Please repeat the records between the lines holding "execution aliases arrow" and "click(455, 305)", inclusive, replacing "dark mode" with "light mode" and leaving everything else as it is. Leave the pictures out of your answer.

__GIVEN INFORMATION__:
-- BEGIN --
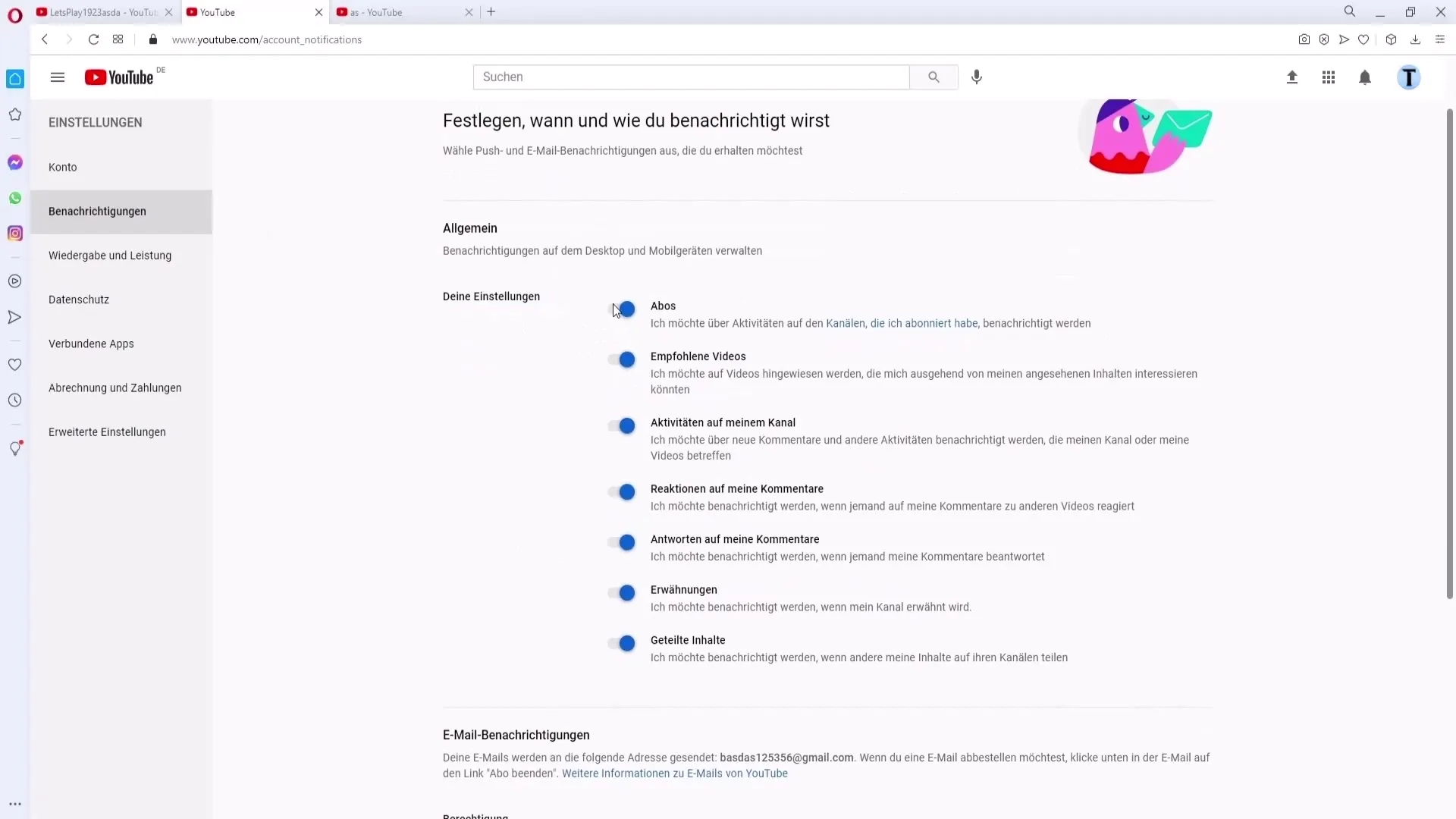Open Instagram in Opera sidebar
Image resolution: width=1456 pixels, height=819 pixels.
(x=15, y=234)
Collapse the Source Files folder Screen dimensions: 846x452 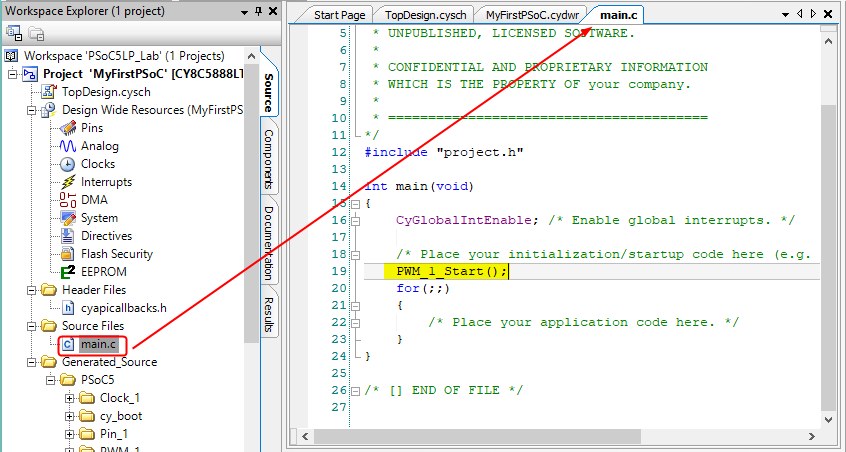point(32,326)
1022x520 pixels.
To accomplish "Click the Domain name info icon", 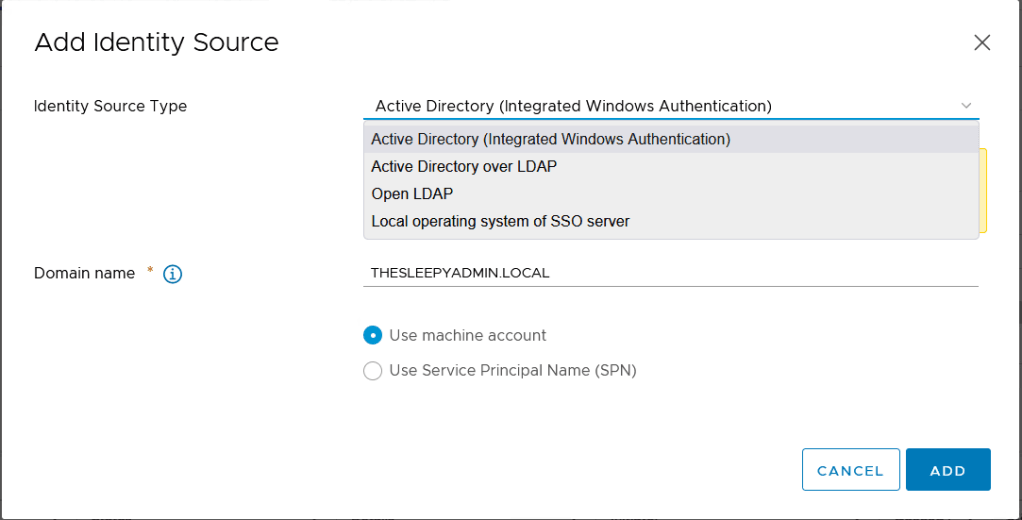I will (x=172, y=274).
-- END --
-- BEGIN --
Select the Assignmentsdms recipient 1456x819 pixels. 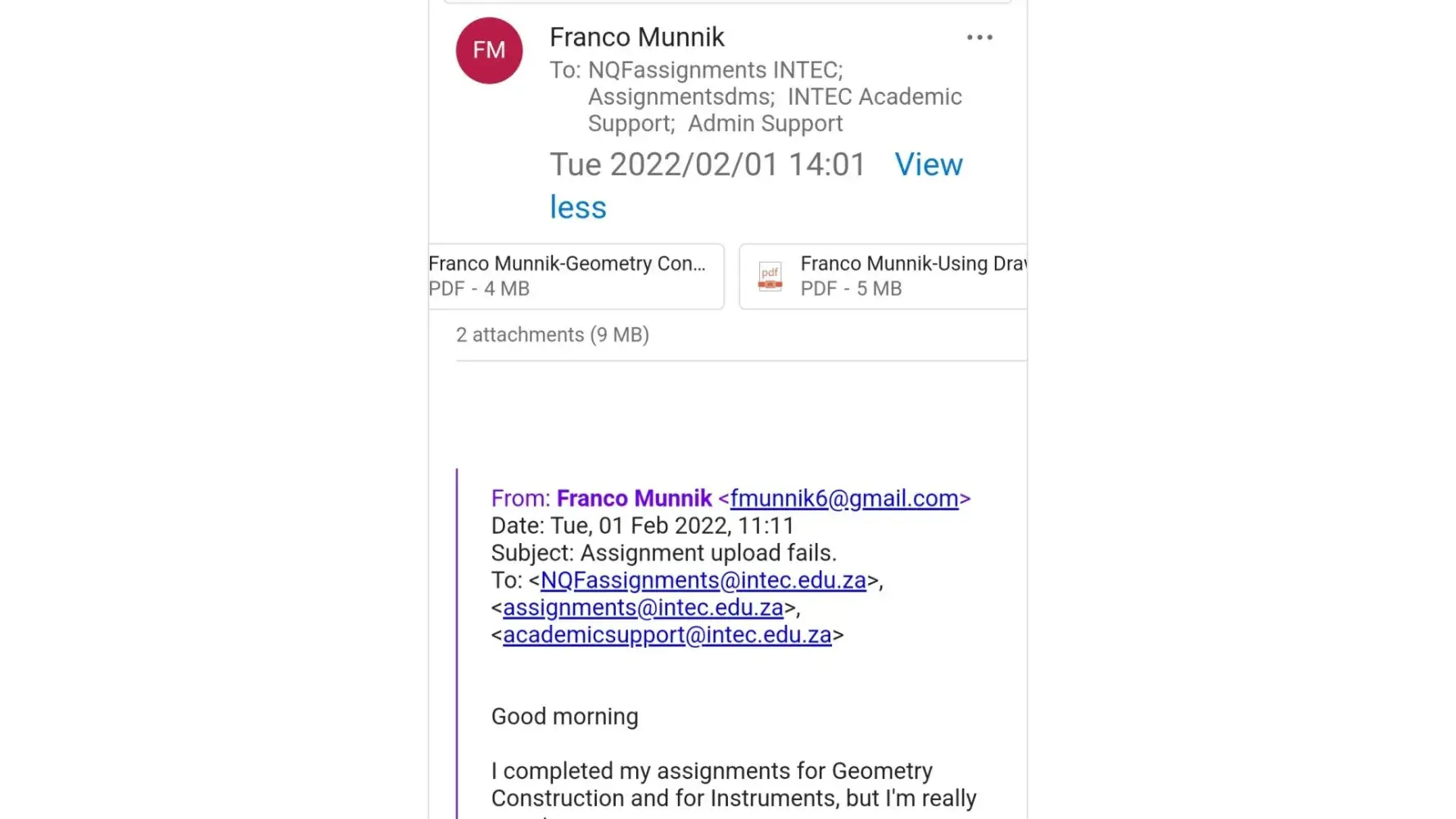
-- END --
-- BEGIN --
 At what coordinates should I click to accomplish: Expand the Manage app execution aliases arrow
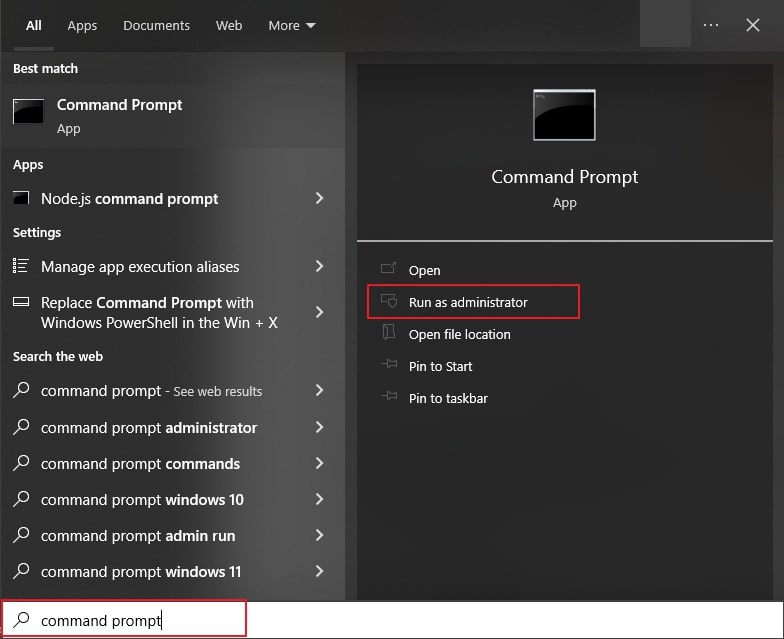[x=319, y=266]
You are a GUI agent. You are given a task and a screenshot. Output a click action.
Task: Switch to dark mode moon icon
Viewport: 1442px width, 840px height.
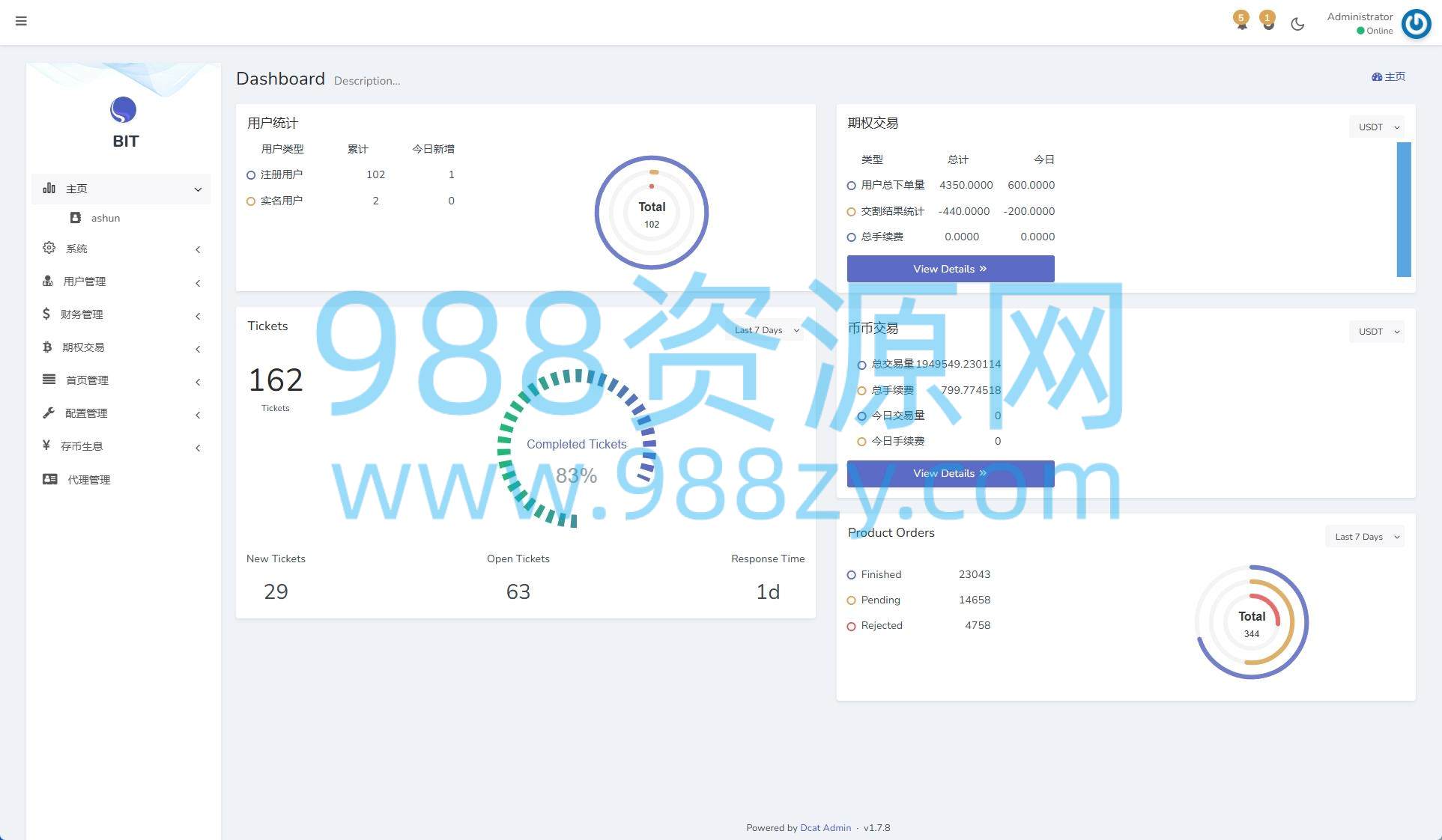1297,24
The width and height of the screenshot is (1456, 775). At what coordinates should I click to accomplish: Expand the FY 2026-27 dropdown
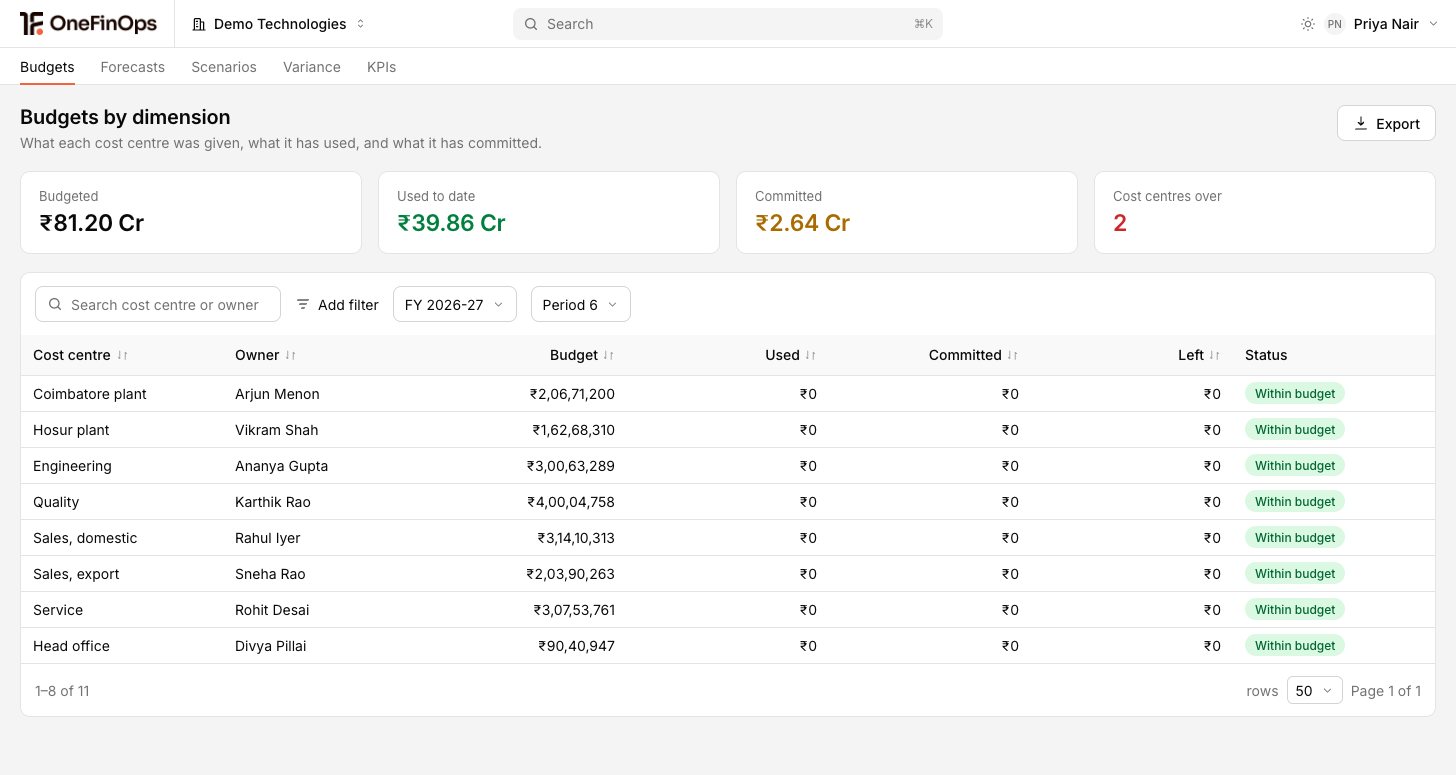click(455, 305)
-- END --
__THE REPLY__:
 At what coordinates should I click to accomplish: Expand the Manage app execution aliases arrow
[x=319, y=266]
You are a GUI agent. You are given a task and a screenshot. Output a click action.
Task: Switch to light mode moon icon
Viewport: 1442px width, 840px height.
1297,24
The width and height of the screenshot is (1456, 775). At what coordinates should I click to accomplish: Expand the FY 2026-27 dropdown
click(455, 305)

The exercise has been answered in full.